EXERCISE DATA START
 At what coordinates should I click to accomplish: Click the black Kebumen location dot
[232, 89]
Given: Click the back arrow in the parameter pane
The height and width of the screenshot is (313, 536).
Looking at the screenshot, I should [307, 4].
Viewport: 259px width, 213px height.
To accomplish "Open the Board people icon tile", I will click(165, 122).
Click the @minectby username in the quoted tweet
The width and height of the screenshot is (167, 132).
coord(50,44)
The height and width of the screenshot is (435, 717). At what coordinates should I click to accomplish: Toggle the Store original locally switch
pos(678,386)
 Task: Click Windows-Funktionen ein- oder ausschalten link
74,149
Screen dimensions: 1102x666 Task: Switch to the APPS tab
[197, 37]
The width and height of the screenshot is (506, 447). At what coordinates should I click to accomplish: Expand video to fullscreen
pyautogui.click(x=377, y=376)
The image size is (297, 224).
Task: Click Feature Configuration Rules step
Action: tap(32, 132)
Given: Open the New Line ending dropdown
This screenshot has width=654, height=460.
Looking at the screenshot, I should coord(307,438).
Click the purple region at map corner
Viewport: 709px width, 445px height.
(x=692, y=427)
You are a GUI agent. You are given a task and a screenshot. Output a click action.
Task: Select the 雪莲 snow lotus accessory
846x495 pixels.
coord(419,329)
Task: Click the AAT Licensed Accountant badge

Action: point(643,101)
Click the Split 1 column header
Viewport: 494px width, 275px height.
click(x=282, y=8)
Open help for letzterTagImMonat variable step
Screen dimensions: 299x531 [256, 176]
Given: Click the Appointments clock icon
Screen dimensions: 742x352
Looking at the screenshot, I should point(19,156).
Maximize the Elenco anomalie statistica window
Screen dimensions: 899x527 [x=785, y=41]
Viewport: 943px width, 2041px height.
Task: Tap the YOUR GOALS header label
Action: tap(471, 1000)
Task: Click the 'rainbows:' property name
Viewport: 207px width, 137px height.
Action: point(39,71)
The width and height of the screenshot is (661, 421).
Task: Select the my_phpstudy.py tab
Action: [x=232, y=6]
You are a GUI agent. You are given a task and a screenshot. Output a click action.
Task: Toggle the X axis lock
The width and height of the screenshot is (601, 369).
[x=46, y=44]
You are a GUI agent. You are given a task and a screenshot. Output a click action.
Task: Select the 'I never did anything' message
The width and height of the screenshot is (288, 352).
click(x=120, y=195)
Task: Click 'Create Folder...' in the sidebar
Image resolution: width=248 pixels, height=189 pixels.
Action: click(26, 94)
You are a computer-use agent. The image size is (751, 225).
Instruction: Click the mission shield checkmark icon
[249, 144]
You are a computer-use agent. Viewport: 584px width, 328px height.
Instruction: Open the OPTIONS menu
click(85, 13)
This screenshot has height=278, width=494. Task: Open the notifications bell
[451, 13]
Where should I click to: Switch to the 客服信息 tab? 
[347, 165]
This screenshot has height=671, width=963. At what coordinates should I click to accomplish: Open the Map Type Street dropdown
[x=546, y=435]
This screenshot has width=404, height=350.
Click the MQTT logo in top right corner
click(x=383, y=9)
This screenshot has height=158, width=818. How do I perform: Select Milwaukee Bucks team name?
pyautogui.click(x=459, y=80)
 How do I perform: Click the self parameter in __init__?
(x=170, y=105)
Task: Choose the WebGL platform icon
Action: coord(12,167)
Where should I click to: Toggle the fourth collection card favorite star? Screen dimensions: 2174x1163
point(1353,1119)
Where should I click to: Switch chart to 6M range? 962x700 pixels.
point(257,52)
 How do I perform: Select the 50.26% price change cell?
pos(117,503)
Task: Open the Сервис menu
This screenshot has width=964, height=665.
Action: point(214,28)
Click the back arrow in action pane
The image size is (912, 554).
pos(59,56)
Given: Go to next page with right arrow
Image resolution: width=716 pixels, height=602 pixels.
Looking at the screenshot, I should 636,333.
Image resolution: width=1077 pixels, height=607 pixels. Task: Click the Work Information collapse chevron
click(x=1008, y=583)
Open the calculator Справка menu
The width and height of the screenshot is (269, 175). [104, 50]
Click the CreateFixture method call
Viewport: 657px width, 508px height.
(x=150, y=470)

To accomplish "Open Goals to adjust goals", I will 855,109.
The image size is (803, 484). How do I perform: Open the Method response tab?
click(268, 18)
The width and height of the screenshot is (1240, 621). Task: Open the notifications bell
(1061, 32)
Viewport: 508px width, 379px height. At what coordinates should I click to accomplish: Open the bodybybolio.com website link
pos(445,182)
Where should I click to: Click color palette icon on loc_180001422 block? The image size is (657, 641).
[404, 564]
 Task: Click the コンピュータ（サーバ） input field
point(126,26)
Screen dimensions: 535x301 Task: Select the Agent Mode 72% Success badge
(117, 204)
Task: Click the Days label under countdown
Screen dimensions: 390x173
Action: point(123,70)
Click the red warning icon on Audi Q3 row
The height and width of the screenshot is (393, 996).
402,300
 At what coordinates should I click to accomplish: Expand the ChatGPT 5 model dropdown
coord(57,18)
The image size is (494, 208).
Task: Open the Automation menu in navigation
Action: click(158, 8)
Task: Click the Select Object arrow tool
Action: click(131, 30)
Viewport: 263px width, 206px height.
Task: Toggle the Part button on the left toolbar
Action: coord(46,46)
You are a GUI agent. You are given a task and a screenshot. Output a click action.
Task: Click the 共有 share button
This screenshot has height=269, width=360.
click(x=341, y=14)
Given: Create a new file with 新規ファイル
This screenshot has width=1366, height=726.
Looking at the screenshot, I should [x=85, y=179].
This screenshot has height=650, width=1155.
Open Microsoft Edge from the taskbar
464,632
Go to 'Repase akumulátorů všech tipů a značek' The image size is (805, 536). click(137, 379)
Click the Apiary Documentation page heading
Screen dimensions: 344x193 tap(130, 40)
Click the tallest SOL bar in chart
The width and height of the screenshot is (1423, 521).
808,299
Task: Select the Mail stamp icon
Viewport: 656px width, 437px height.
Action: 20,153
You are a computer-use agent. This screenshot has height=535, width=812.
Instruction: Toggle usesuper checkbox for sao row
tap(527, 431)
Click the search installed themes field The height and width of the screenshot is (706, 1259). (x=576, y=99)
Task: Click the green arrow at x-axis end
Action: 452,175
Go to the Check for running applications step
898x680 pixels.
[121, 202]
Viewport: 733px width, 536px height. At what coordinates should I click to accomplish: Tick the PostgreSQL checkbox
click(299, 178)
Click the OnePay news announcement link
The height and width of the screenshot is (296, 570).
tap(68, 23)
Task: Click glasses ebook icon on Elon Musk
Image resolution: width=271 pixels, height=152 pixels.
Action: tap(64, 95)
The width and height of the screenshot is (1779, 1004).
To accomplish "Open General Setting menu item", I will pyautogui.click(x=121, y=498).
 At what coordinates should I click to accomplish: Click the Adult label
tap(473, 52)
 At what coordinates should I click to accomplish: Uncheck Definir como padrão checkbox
EXERCISE DATA END
Go through the records above and copy each line where "pane" is found.

Given: Click the back arrow in the parameter pane
Click the back arrow in action pane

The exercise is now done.